The bills implementing the package have been released this morning as the government moves to introduce them in the House of Representatives today, with the aim of debate and passage on Tuesday and debate and passage in the Senate on Thursday.
The bill implementing the public interest test, the Broadcasting Legislation Amendment (News Media Diversity) Bill 2013, establishes a new class of regulated media, news media voices, which are television (free-to-air or subscription), commercial radio, newspaper or online publications that have audiences or paying subscribers above 30% of the average metropolitan commercial television evening news audience — currently around 59,000 people. Any transactions and acquisitions from the moment of introduction into the House of Reps today involving news media voices will have to meet a public interest test.
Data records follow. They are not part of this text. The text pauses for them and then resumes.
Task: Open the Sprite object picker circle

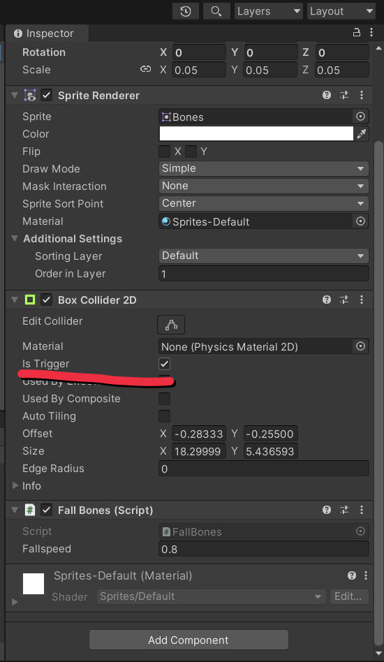Action: (360, 117)
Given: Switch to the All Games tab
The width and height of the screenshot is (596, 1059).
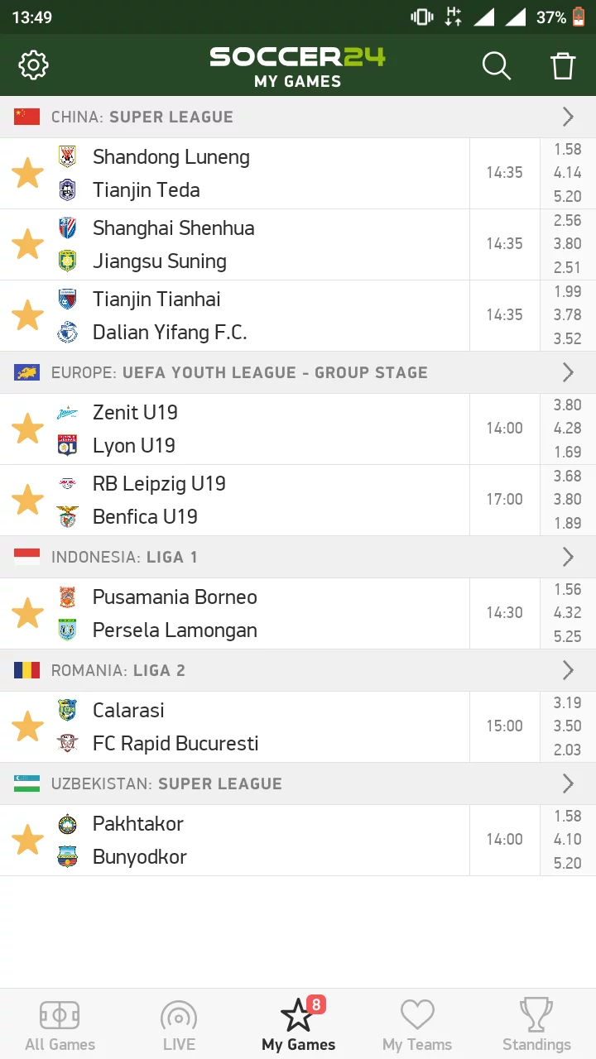Looking at the screenshot, I should (60, 1026).
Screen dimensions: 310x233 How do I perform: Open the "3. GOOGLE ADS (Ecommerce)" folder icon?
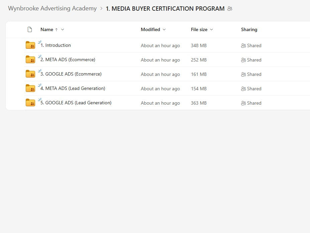coord(30,74)
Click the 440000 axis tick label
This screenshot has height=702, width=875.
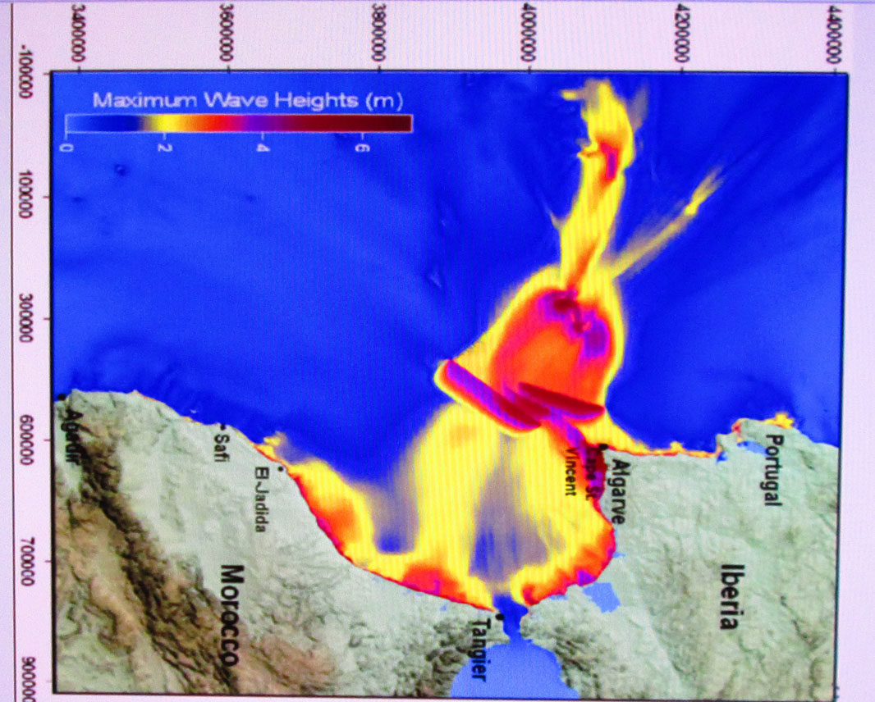coord(836,34)
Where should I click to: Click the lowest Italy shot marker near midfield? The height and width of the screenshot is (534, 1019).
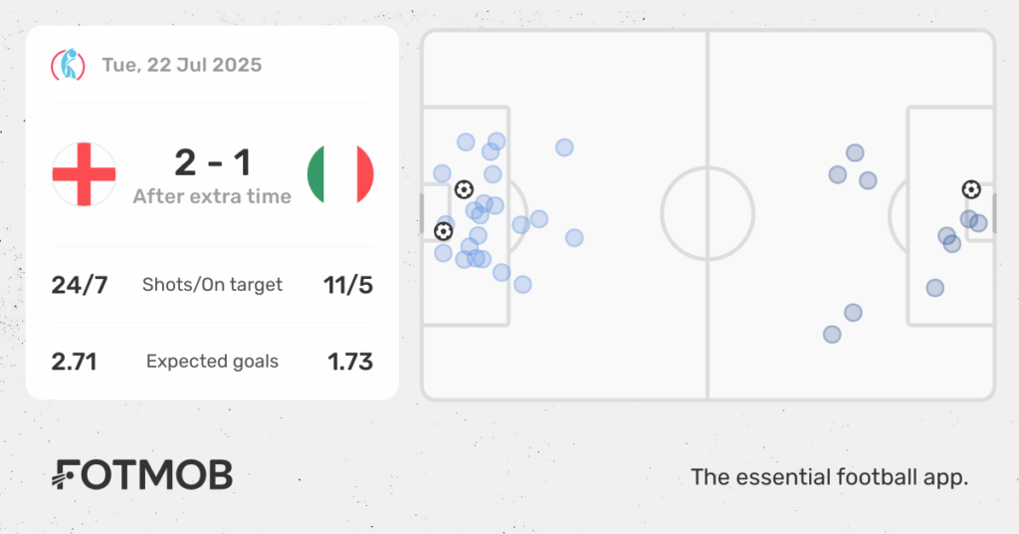tap(832, 335)
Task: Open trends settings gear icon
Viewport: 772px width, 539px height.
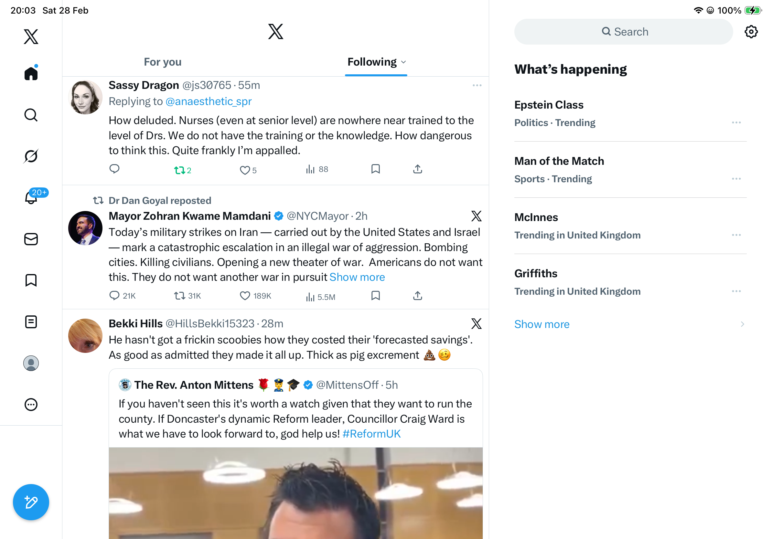Action: point(751,32)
However, the test itself remains profoundly vague. There are no criteria for how the test will be implemented (by the Public Interest Media Advocate, a new position). The test is simply:
“the applicant satisfies the PIMA that the relevant control event will not result in a substantial lessening of diversity of control of registered news media voices; or
the PIMA is satisfied:
that the relevant control event is likely to result in a benefit to the public; and
that the benefit outweighs, or would outweigh, the detriment to the public constituted by any lessening of diversity of control of registered news media voices that would result from the relevant control event.”
This lack of detail raises some key questions. The issue of what constitutes “substantial lessening” has been addressed under competition law for decades, although the lessons of competition don’t necessarily translate perfectly to diversity. But “diversity” is still a nebulous concept even when confined to ownership. Does it relate to the entire media industry, or can it relate to specific sub-sectors eg. would a News Ltd buy-out of Telstra’s stake in Foxtel represent a substantial lessening of diversity despite being confined to the subscription TV sector? Does a buyout of regional media fail the test because of serious local impacts even when there are no national implications?
And then there’s the issue, which will be crucial because the proponents of more or less any major transaction will argue that the transaction is in “a benefit to the public”, of how “benefit” is measured — is it purely economic, or does it embrace vaguer concepts like a “marketplace of ideas” and diversity of voices (as opposed to diversity of control).
The PIMA may well be grappling with these issues in parallel with the ACCC, which is likely to be considering the impact of the same transactions on specific markets like advertising.
This goes to the heart of the problem with a public interest test: if Communications Minister Stephen Conroy had to include a definition of substantial lessening of diversity, or of how the public benefit should be assessed, what would he include beyond motherhood statements? The UK public interest test includes issues such as share of voice and accuracy of news reporting, but these don’t get very far in addressing the problem.
The result is that both media companies and supporters of media diversity will have little clarity about how the test will be implemented, except by considering the previous views of a PIMA appointee. An Allan Fels might be dreaded by media companies; a David Flint considered a disaster by supporters of media diversity.
Significantly, the bill establishing the Public Interest Media Advocate also doesn’t contain a provision for consultation with the opposition, although Conroy said earlier this week the appointment would be “in consultation with the opposition”. Instead, the minister is only required to consult with Australian Communications and Media Authority and the ACCC, as well as any other media bodies deemed appropriate, and the appointment will only be made by written instrument, which means it is not disallowable by parliament. The Minister’s office, however, pointed out the commitment was made in the Second Reading Speech for the Bill as well.
The bills will be referred to a Senate committee, with the government pushing for it to report by next Thursday; the Coalition has pushed for a June reporting date. It is understood the Greens will back the government’s deadline.